Assignment: Restate all of the data exactly.

Extracted entries:

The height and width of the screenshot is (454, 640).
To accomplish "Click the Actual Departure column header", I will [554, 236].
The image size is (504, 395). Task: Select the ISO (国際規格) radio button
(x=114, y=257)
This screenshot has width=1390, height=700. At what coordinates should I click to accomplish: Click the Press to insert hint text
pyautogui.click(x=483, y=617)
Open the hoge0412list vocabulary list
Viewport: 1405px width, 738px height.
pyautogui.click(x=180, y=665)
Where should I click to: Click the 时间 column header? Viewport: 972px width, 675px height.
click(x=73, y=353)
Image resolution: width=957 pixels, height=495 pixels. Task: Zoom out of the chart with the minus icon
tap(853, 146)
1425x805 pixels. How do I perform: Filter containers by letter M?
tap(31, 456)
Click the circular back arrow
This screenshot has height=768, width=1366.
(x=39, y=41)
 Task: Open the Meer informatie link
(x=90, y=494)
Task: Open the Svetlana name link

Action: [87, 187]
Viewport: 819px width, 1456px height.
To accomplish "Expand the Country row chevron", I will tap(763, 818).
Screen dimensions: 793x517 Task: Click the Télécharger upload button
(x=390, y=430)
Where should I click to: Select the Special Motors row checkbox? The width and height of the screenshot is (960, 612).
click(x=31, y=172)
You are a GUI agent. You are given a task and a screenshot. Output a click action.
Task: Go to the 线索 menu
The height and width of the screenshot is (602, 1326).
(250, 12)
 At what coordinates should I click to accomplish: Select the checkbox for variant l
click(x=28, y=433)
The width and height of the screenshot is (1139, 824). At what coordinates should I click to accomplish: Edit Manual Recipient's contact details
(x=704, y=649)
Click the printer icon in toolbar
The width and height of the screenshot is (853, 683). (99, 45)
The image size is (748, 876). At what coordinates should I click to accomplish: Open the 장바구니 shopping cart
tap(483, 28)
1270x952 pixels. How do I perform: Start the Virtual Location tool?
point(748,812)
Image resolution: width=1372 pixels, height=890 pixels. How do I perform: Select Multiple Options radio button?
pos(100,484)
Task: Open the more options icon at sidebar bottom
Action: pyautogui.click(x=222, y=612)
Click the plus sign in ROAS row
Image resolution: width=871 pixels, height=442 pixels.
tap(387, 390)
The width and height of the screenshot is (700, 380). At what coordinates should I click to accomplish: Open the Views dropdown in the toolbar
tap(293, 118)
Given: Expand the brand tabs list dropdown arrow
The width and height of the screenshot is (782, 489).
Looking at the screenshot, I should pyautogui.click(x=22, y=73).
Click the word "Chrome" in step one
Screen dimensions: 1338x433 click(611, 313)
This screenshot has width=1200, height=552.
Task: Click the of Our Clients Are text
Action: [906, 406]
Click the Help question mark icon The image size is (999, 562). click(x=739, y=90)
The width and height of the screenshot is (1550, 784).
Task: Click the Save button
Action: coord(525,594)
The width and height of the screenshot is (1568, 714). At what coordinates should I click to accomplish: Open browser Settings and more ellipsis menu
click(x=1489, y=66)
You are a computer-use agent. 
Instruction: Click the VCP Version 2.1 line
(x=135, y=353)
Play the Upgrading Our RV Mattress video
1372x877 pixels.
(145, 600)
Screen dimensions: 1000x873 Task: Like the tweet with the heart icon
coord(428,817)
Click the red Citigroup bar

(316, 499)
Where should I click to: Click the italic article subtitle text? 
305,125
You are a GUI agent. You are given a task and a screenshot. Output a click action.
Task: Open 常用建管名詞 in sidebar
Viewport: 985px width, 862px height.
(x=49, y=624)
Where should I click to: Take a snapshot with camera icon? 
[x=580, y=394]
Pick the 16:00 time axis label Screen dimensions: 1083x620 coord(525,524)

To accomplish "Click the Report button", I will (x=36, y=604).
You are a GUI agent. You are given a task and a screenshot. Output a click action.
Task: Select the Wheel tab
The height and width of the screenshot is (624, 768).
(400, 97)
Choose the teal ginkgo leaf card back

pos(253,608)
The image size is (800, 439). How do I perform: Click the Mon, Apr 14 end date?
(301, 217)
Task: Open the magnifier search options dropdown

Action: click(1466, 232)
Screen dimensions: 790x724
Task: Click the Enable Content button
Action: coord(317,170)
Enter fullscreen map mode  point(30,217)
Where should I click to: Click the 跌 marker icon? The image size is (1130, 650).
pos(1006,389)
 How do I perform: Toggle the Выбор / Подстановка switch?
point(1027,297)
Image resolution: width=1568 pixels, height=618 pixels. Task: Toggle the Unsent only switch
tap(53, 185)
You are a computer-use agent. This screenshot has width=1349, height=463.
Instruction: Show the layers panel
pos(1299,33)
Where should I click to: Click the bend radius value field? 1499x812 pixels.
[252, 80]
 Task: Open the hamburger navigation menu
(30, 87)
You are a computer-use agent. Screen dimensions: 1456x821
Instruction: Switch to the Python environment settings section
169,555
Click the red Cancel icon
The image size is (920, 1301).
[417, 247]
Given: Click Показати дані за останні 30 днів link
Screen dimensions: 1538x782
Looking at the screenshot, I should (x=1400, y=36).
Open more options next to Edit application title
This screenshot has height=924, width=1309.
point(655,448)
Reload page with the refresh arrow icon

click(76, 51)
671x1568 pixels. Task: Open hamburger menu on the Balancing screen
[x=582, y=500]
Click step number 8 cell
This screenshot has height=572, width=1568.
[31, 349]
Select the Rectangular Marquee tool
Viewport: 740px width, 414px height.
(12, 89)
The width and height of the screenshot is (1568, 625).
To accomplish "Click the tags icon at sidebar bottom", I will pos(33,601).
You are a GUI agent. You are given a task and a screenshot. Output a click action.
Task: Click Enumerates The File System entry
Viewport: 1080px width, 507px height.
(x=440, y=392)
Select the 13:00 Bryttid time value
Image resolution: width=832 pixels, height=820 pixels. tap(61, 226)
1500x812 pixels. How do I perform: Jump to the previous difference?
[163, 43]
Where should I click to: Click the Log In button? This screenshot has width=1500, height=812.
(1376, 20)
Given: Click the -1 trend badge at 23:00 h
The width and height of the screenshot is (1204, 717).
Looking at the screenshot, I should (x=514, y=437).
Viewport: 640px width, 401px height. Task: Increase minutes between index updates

Expected output:
The height and width of the screenshot is (454, 640).
To accomplish "Click the Actual Departure column header", I will [554, 236].
The image size is (504, 395). Task: Select the ISO (国際規格) radio button
(x=114, y=257)
This screenshot has width=1390, height=700. At what coordinates should I click to accomplish: Click the Press to insert hint text
pyautogui.click(x=483, y=617)
Open the hoge0412list vocabulary list
Viewport: 1405px width, 738px height.
pyautogui.click(x=180, y=665)
Where should I click to: Click the 时间 column header? Viewport: 972px width, 675px height.
click(x=73, y=353)
Image resolution: width=957 pixels, height=495 pixels. Task: Zoom out of the chart with the minus icon
tap(853, 146)
1425x805 pixels. How do I perform: Filter containers by letter M?
tap(31, 456)
Click the circular back arrow
This screenshot has height=768, width=1366.
(x=39, y=41)
 Task: Open the Meer informatie link
(x=90, y=494)
Task: Open the Svetlana name link

Action: [87, 187]
Viewport: 819px width, 1456px height.
To accomplish "Expand the Country row chevron", I will tap(763, 818).
Screen dimensions: 793x517 Task: Click the Télécharger upload button
(x=390, y=430)
Where should I click to: Select the Special Motors row checkbox? The width and height of the screenshot is (960, 612).
click(x=31, y=172)
You are a GUI agent. You are given a task and a screenshot. Output a click action.
Task: Go to the 线索 menu
The height and width of the screenshot is (602, 1326).
(250, 12)
 At what coordinates should I click to accomplish: Select the checkbox for variant l
click(x=28, y=433)
The width and height of the screenshot is (1139, 824). At what coordinates should I click to accomplish: Edit Manual Recipient's contact details
(x=704, y=649)
Click the printer icon in toolbar
The width and height of the screenshot is (853, 683). (99, 45)
The image size is (748, 876). At what coordinates should I click to accomplish: Open the 장바구니 shopping cart
tap(483, 28)
1270x952 pixels. How do I perform: Start the Virtual Location tool?
point(748,812)
Image resolution: width=1372 pixels, height=890 pixels. How do I perform: Select Multiple Options radio button?
pos(100,484)
Task: Open the more options icon at sidebar bottom
Action: pyautogui.click(x=222, y=612)
Click the plus sign in ROAS row
Image resolution: width=871 pixels, height=442 pixels.
tap(387, 390)
The width and height of the screenshot is (700, 380). At what coordinates should I click to accomplish: Open the Views dropdown in the toolbar
tap(293, 118)
Given: Expand the brand tabs list dropdown arrow
The width and height of the screenshot is (782, 489).
Looking at the screenshot, I should pyautogui.click(x=22, y=73).
Click the word "Chrome" in step one
Screen dimensions: 1338x433 click(611, 313)
This screenshot has width=1200, height=552.
Task: Click the of Our Clients Are text
Action: [906, 406]
Click the Help question mark icon The image size is (999, 562). click(x=739, y=90)
The width and height of the screenshot is (1550, 784).
Task: Click the Save button
Action: coord(525,594)
The width and height of the screenshot is (1568, 714). At what coordinates should I click to accomplish: Open browser Settings and more ellipsis menu
click(x=1489, y=66)
You are a computer-use agent. 
Instruction: Click the VCP Version 2.1 line
(x=135, y=353)
Play the Upgrading Our RV Mattress video
1372x877 pixels.
(145, 600)
Screen dimensions: 1000x873 Task: Like the tweet with the heart icon
coord(428,817)
Click the red Citigroup bar

(316, 499)
Where should I click to: Click the italic article subtitle text? 
305,125
You are a GUI agent. You are given a task and a screenshot. Output a click action.
Task: Open 常用建管名詞 in sidebar
Viewport: 985px width, 862px height.
(x=49, y=624)
Where should I click to: Take a snapshot with camera icon? 
[x=580, y=394]
Pick the 16:00 time axis label Screen dimensions: 1083x620 coord(525,524)

To accomplish "Click the Report button", I will (x=36, y=604).
You are a GUI agent. You are given a task and a screenshot. Output a click action.
Task: Select the Wheel tab
The height and width of the screenshot is (624, 768).
(400, 97)
Choose the teal ginkgo leaf card back

pos(253,608)
The image size is (800, 439). How do I perform: Click the Mon, Apr 14 end date?
(301, 217)
Task: Open the magnifier search options dropdown

Action: click(1466, 232)
Screen dimensions: 790x724
Task: Click the Enable Content button
Action: coord(317,170)
Enter fullscreen map mode  point(30,217)
Where should I click to: Click the 跌 marker icon? The image size is (1130, 650).
pos(1006,389)
 How do I perform: Toggle the Выбор / Подстановка switch?
point(1027,297)
Image resolution: width=1568 pixels, height=618 pixels. Task: Toggle the Unsent only switch
tap(53, 185)
You are a computer-use agent. This screenshot has width=1349, height=463.
Instruction: Show the layers panel
pos(1299,33)
Where should I click to: Click the bend radius value field? 1499x812 pixels.
[252, 80]
 Task: Open the hamburger navigation menu
(30, 87)
You are a computer-use agent. Screen dimensions: 1456x821
Instruction: Switch to the Python environment settings section
169,555
Click the red Cancel icon
The image size is (920, 1301).
[417, 247]
Given: Click Показати дані за останні 30 днів link
Screen dimensions: 1538x782
Looking at the screenshot, I should (x=1400, y=36).
Open more options next to Edit application title
This screenshot has height=924, width=1309.
point(655,448)
Reload page with the refresh arrow icon

click(76, 51)
671x1568 pixels. Task: Open hamburger menu on the Balancing screen
[x=582, y=500]
Click step number 8 cell
This screenshot has height=572, width=1568.
[31, 349]
Select the Rectangular Marquee tool
Viewport: 740px width, 414px height.
(12, 89)
The width and height of the screenshot is (1568, 625).
To accomplish "Click the tags icon at sidebar bottom", I will pos(33,601).
You are a GUI agent. You are given a task and a screenshot. Output a click action.
Task: Click Enumerates The File System entry
Viewport: 1080px width, 507px height.
(x=440, y=392)
Select the 13:00 Bryttid time value
Image resolution: width=832 pixels, height=820 pixels. tap(61, 226)
1500x812 pixels. How do I perform: Jump to the previous difference?
[163, 43]
Where should I click to: Click the Log In button? This screenshot has width=1500, height=812.
(1376, 20)
Given: Click the -1 trend badge at 23:00 h
The width and height of the screenshot is (1204, 717).
Looking at the screenshot, I should (x=514, y=437).
Viewport: 640px width, 401px height. Task: Increase minutes between index updates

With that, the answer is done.